** Begin Extract to read **

McGehee said the crew is on the third week of the project, and that it shouldn’t take much longer to finish.

“The whole project should take around four weeks to finish,” he said. “We just finished the front part of the job the other day, and we started on the back wall of the church.”

WUMC member and Natchez resident Robert Anderson said the crown on the building was the first thing repaired.

“It was in awful bad shape,” he said. “Bricks were beginning to fall off and had to be replaced.”

McGehee said the substance the crew repairing the damage used to repoint the bricks was a combination used for laying bricks in the 1800s.

“They use the same materials because they lay the bricks the same way they did when it was built,” he said.

McGehee also said the church will be replacing windows.

WUMC Pastor Reed McCaleb said the congregation has seen a need for repairs on the church for a while now.

“We want to keep the brick work up,” he said. “The church has been standing for over 150 years, and we want it to stand for another 100 more.”

McCaleb said the congregation for WUMC is the oldest in the state and church members are very proud of that fact.

** End Extract to read **
** Begin Dataset content **

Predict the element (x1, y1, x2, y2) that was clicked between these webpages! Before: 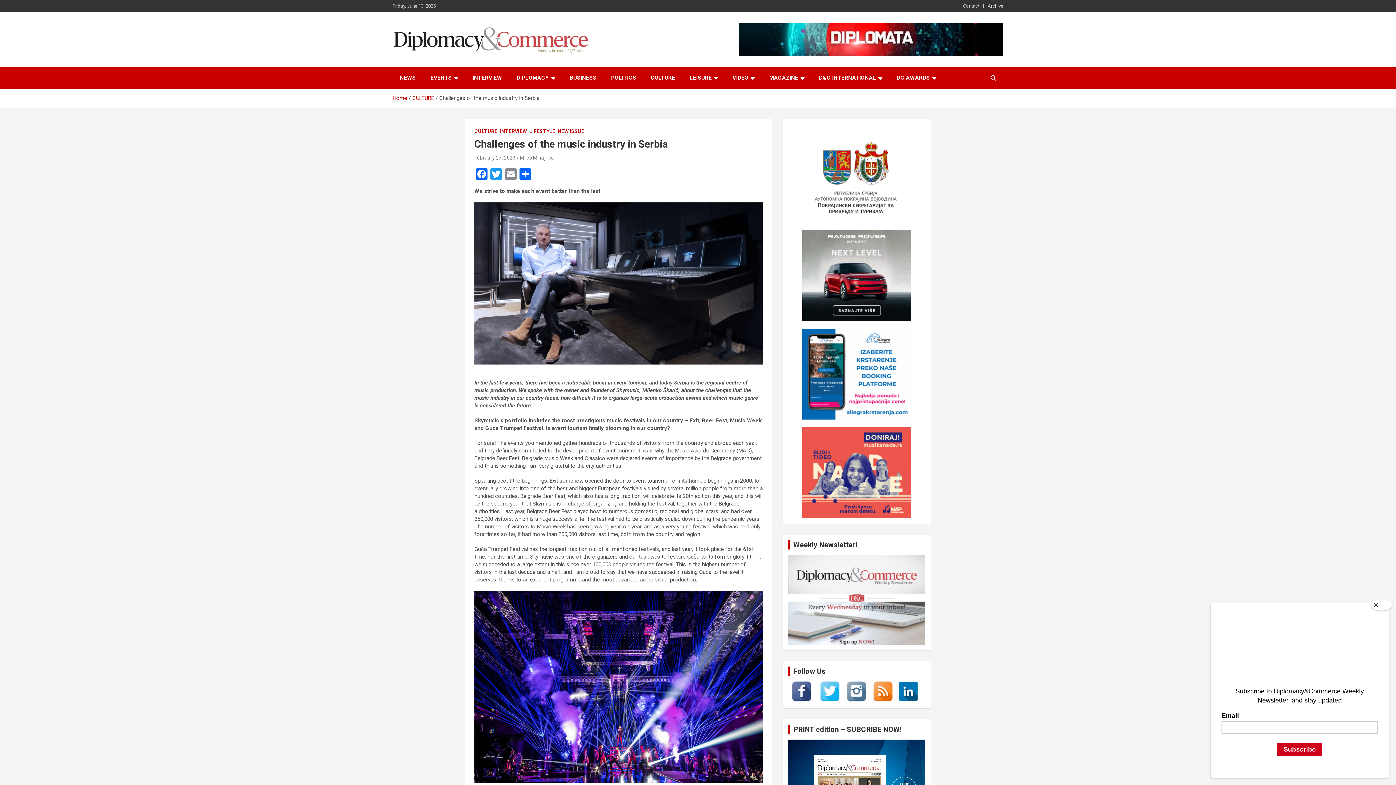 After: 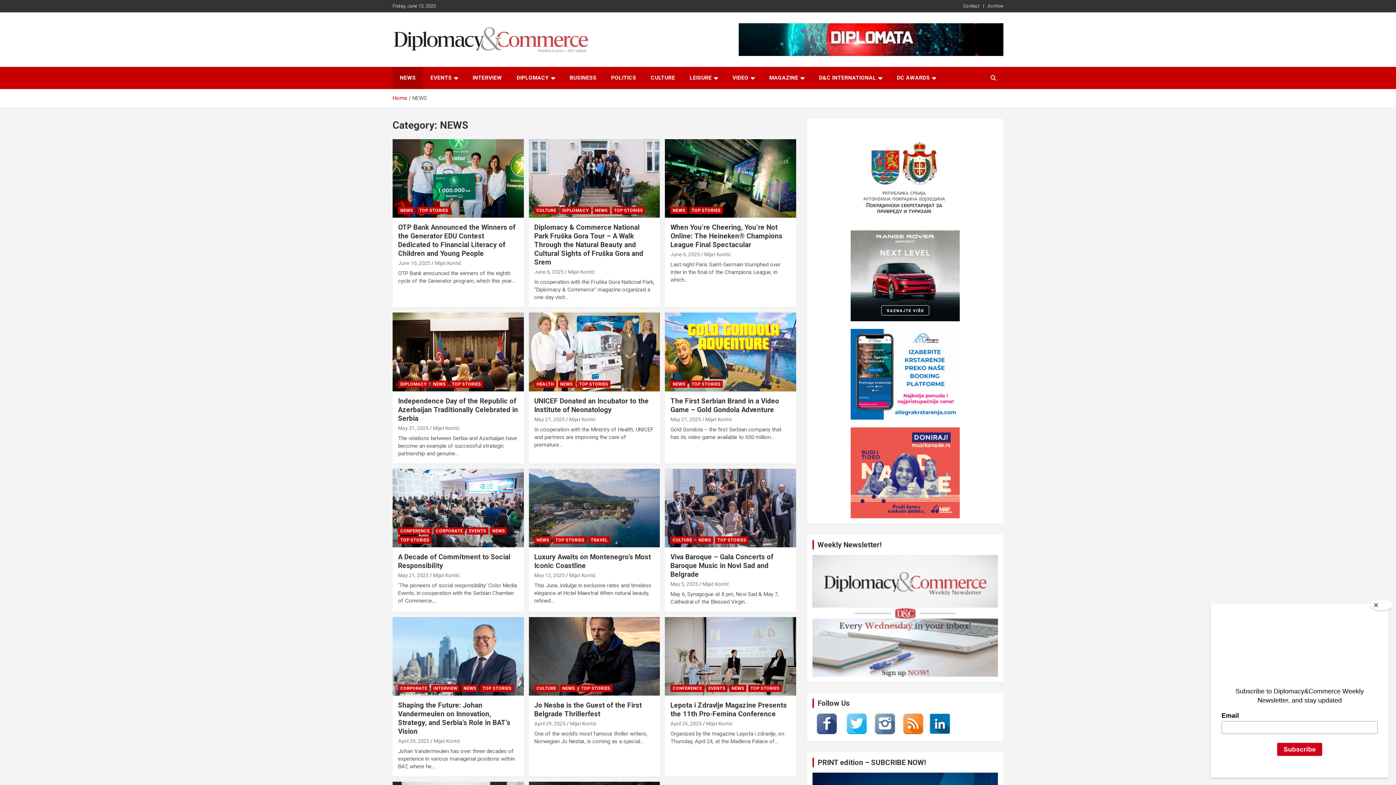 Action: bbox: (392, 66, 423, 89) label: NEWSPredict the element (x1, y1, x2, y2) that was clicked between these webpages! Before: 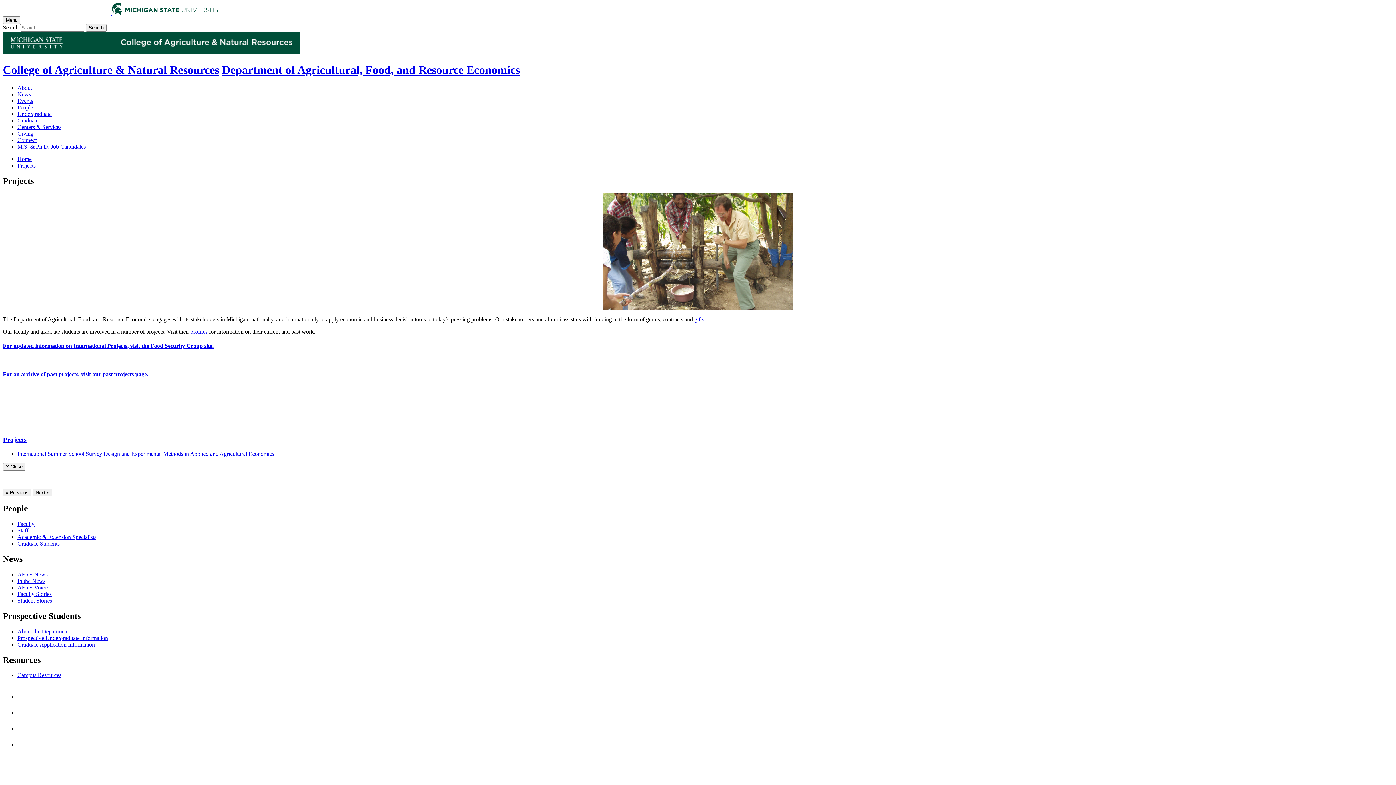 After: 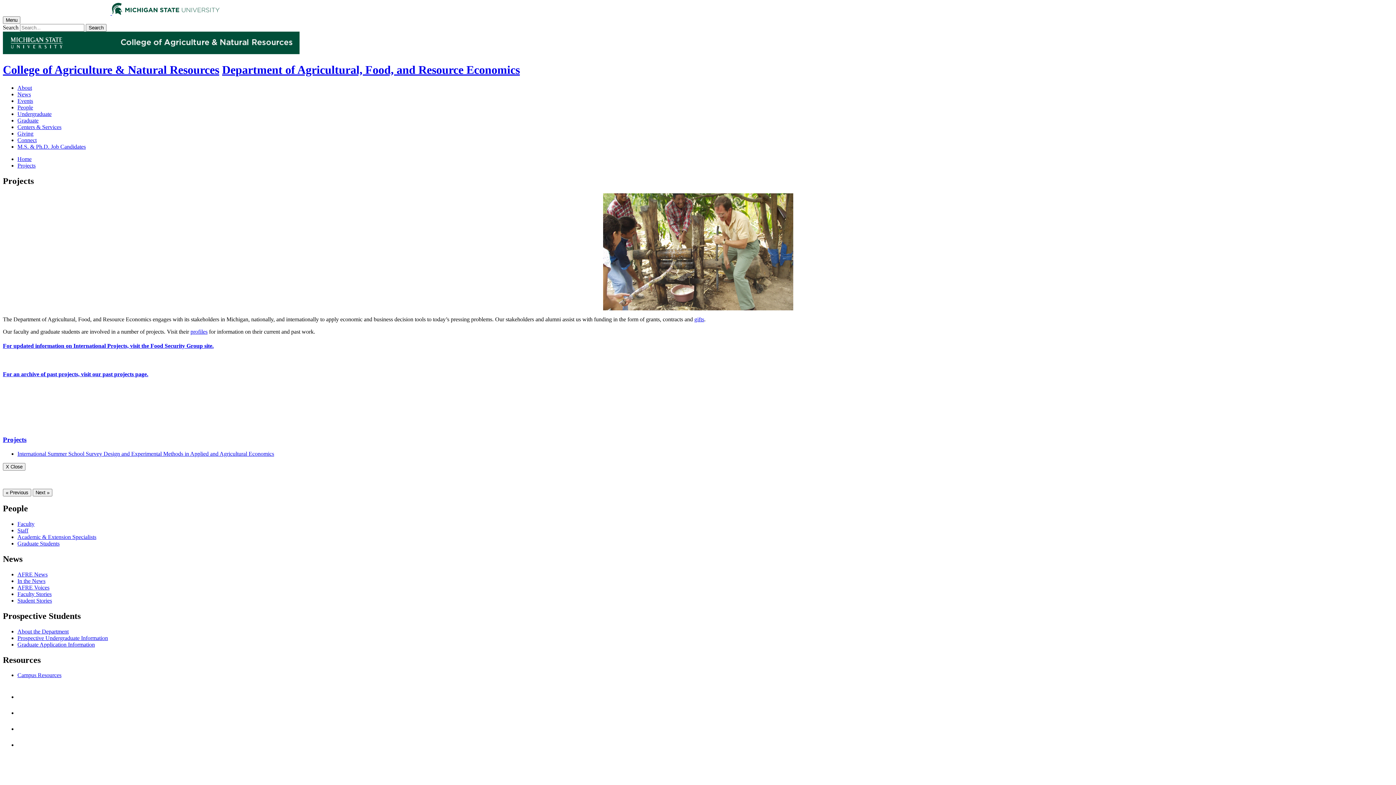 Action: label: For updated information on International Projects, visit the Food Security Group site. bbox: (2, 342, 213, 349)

** End Dataset content **

■ **What is asked**:
(a) Name every person identified by name in the church repair article.
(b) According to the church repair article, about how long should the whole project take to finish?
(c) Reproduce the church repair article between "McGehee said the substance" and "of that fact.", inclusive.
The data has no connection to the church repair article.

■ **Answers given**:
(a) McGehee, Robert Anderson, Reed McCaleb

(b) Around four weeks.

(c)
McGehee said the substance the crew repairing the damage used to repoint the bricks was a combination used for laying bricks in the 1800s.

“They use the same materials because they lay the bricks the same way they did when it was built,” he said.

McGehee also said the church will be replacing windows.

WUMC Pastor Reed McCaleb said the congregation has seen a need for repairs on the church for a while now.

“We want to keep the brick work up,” he said. “The church has been standing for over 150 years, and we want it to stand for another 100 more.”

McCaleb said the congregation for WUMC is the oldest in the state and church members are very proud of that fact.